Adam JK: and people were like: “LOL! I don’t know. Like a shitty Tarot deck? I don’t know about that.”

Adam JK: And one person who is very in the Tarot community and does a lot of readings for themselves and others said that based on the little—

Adam JK: I doodled a few just to be like “I don’t know it could kind of look like this.”

Adam JK: they were like based on what you doodled, if you had drawn those cards and I was doing a reading for you,

Adam JK: I would tell you right now that doing this deck will change your life.

Adam JK: and that spooked me actually and I was like,

Adam JK: Okay! I don’t want to change my life yet. Things are pretty stable actually right now.

Adam JK: So that’s part of the reason that I sat on that idea for 2 years.

Adam JK: it was also laziness.

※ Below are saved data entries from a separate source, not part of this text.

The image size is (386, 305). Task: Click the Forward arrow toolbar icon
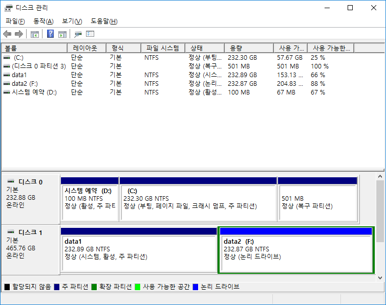click(19, 34)
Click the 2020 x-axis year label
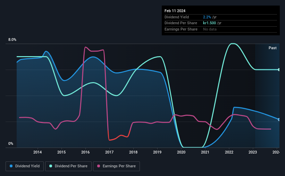Viewport: 285px width, 176px height. [181, 152]
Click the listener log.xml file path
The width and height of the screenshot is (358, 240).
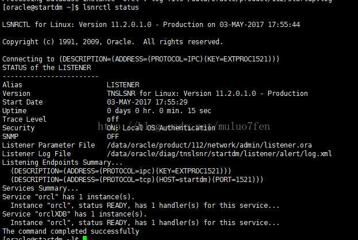(220, 154)
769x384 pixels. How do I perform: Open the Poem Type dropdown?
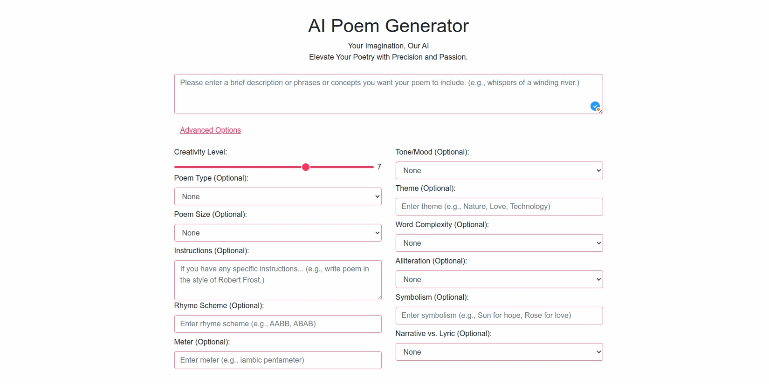point(278,196)
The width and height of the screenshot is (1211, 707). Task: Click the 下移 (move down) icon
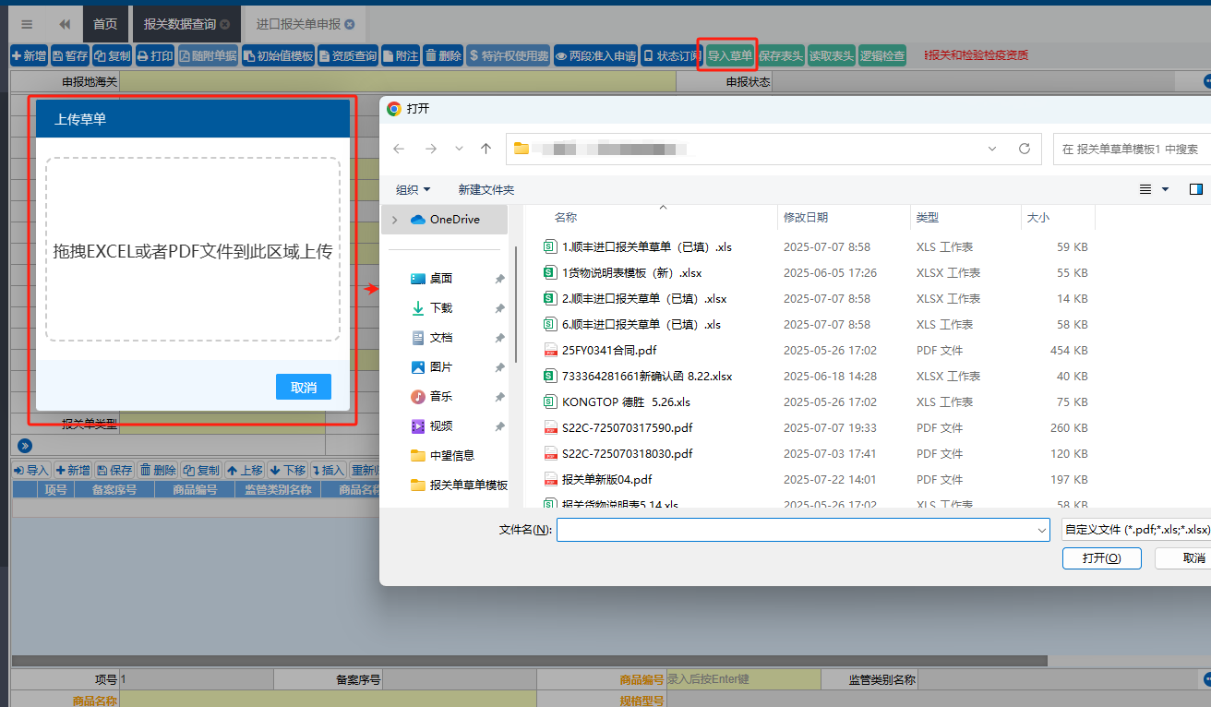[287, 470]
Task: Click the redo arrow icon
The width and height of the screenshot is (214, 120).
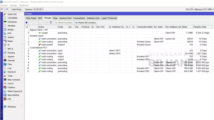Action: 7,9
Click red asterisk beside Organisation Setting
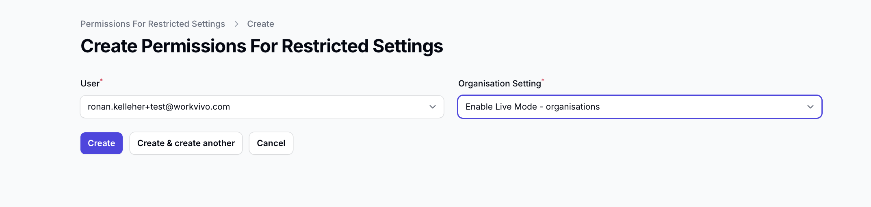This screenshot has height=207, width=871. click(x=543, y=80)
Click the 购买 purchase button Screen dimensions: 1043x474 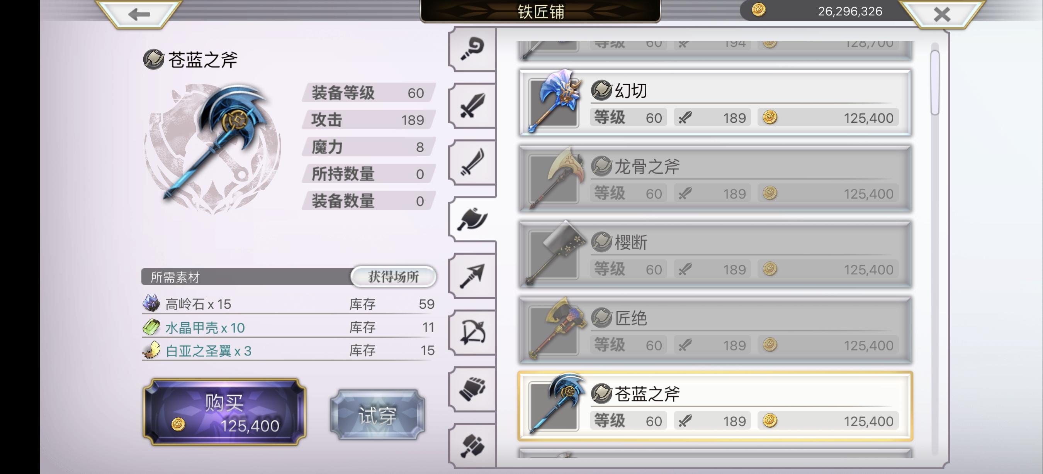(x=225, y=412)
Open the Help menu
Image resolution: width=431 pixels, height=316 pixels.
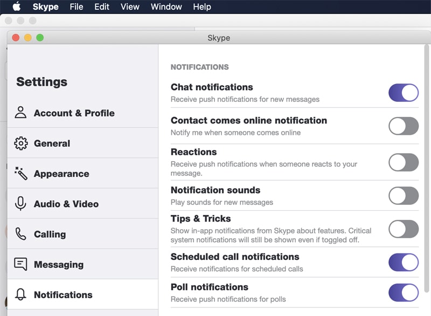(202, 7)
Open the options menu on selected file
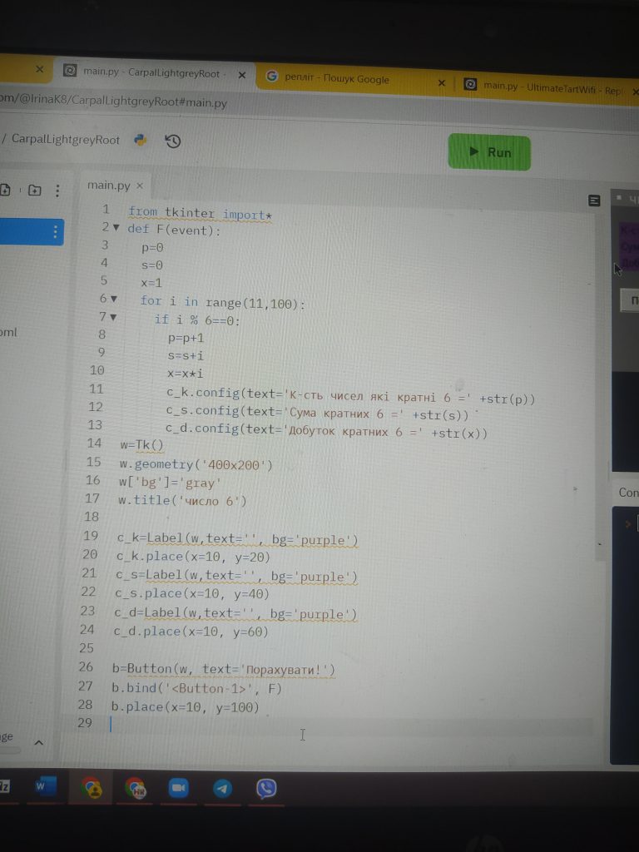The image size is (639, 852). 56,231
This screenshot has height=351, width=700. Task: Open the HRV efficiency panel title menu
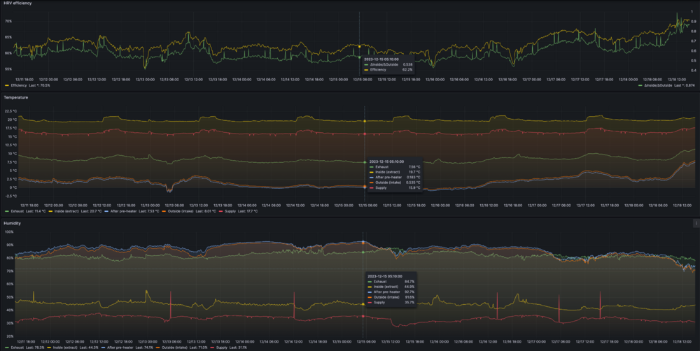coord(15,3)
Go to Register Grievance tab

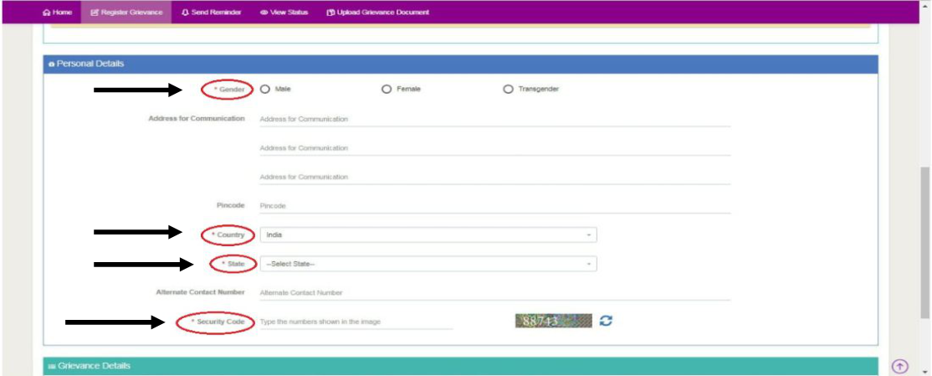[x=125, y=13]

It was laziness, it was fear, and it was not wanting to rock the boat.

Adam JK: and then eventually I was looking around, and I was like,

Adam JK: Okay, there’s like a new wave of artist decks happening.

Adam JK: If I don’t do it now, I don’t want to be too late.

Adam JK: I just knew like I knew I wanted to be part of something at that time.

Adam JK: I was like, “Let’s go! Let’s just jump in.” and…

Adam JK: You know, the OK Tarot for me has been yet another lesson in my life of like it’s okay if you’re not an expert,

Adam JK: it’s okay if you’re not the best artist, it’s okay if you don’t have the budget for fancy production details necessarily

Adam JK: You know, it was just a little Kickstarter project. I don’t know, it really did change my life.

Adam JK: It really did find a home within the Tarot community and it continues to reach new people.

Adam JK: and after years of self publishing Penguin acquired the rights to publish it.

Adam JK: And they were able to lower the price which is the best!

Adam JK: The best thing for me as an artist is to make accessible work that people can easily afford.

Adam JK: I’ve just been super happy lately.

Adam JK: I adopted a dog two weeks ago and the joy is so palpable.

Adam JK: It’s like new dog, Hanukkah, Christmas, New Year’s, family in town like—

Adam JK: Just excited about new creative projects. Excited about not working.

Adam JK: Excited about my 10 year anniversary with my husband. This month as well.

Grace Duong: Oh, my god!

18:48 Trusting the Universe

Adam JK: There’s so much joy that I feel being joy bombed.

Adam JK: And I’m like actually overwhelmed.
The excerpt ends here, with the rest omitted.